+++ Records supplied +++
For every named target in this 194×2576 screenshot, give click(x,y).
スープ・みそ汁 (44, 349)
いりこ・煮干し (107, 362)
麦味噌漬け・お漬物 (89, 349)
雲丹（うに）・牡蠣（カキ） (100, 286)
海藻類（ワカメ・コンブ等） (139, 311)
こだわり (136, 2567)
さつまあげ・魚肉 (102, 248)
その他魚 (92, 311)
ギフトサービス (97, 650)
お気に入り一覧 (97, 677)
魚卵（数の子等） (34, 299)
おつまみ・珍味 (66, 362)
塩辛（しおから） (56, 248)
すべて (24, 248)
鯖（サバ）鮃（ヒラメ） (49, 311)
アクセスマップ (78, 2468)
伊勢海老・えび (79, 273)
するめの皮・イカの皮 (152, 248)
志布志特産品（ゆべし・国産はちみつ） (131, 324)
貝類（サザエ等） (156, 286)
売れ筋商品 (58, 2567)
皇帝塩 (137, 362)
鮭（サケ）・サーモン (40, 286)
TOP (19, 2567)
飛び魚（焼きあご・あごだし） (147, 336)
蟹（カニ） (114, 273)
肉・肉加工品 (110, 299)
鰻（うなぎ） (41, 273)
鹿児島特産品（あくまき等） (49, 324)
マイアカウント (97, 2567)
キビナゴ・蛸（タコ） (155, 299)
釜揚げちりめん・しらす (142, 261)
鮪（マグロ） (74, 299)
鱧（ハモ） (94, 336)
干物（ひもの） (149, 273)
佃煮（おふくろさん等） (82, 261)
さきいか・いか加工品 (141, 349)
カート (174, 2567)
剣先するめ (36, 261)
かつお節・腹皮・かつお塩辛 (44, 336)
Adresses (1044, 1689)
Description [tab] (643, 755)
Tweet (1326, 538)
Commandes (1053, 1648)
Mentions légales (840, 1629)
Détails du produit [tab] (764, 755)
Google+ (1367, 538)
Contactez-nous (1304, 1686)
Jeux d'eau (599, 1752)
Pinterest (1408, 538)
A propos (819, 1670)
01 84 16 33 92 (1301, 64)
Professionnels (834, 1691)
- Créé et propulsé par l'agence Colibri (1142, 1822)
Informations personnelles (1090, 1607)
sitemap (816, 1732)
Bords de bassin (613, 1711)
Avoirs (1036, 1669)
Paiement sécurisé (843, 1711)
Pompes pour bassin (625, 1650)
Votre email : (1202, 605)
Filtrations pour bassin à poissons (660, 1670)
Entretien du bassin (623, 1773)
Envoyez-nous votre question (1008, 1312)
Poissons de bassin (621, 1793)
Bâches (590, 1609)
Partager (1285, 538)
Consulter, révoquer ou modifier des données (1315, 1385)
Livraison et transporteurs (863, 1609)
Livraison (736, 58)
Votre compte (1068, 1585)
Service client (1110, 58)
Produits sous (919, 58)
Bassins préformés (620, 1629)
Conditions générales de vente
+++
■ **Your task**
Write out the records above exactly, from the opening line to the line with "Informations personnelles (1090, 1607)", including both, with nothing added.

■ **Solved exercise**
For every named target in this 194×2576 screenshot, give click(x,y).
スープ・みそ汁 (44, 349)
いりこ・煮干し (107, 362)
麦味噌漬け・お漬物 (89, 349)
雲丹（うに）・牡蠣（カキ） (100, 286)
海藻類（ワカメ・コンブ等） (139, 311)
こだわり (136, 2567)
さつまあげ・魚肉 (102, 248)
その他魚 (92, 311)
ギフトサービス (97, 650)
お気に入り一覧 (97, 677)
魚卵（数の子等） (34, 299)
おつまみ・珍味 (66, 362)
塩辛（しおから） (56, 248)
すべて (24, 248)
鯖（サバ）鮃（ヒラメ） (49, 311)
アクセスマップ (78, 2468)
伊勢海老・えび (79, 273)
するめの皮・イカの皮 (152, 248)
志布志特産品（ゆべし・国産はちみつ） (131, 324)
貝類（サザエ等） (156, 286)
売れ筋商品 (58, 2567)
皇帝塩 (137, 362)
鮭（サケ）・サーモン (40, 286)
TOP (19, 2567)
飛び魚（焼きあご・あごだし） (147, 336)
蟹（カニ） (114, 273)
肉・肉加工品 (110, 299)
鰻（うなぎ） (41, 273)
鹿児島特産品（あくまき等） (49, 324)
マイアカウント (97, 2567)
キビナゴ・蛸（タコ） (155, 299)
釜揚げちりめん・しらす (142, 261)
鮪（マグロ） (74, 299)
鱧（ハモ） (94, 336)
干物（ひもの） (149, 273)
佃煮（おふくろさん等） (82, 261)
さきいか・いか加工品 (141, 349)
カート (174, 2567)
剣先するめ (36, 261)
かつお節・腹皮・かつお塩辛 (44, 336)
Adresses (1044, 1689)
Description [tab] (643, 755)
Tweet (1326, 538)
Commandes (1053, 1648)
Mentions légales (840, 1629)
Détails du produit [tab] (764, 755)
Google+ (1367, 538)
Contactez-nous (1304, 1686)
Jeux d'eau (599, 1752)
Pinterest (1408, 538)
A propos (819, 1670)
01 84 16 33 92 (1301, 64)
Professionnels (834, 1691)
- Créé et propulsé par l'agence Colibri (1142, 1822)
Informations personnelles (1090, 1607)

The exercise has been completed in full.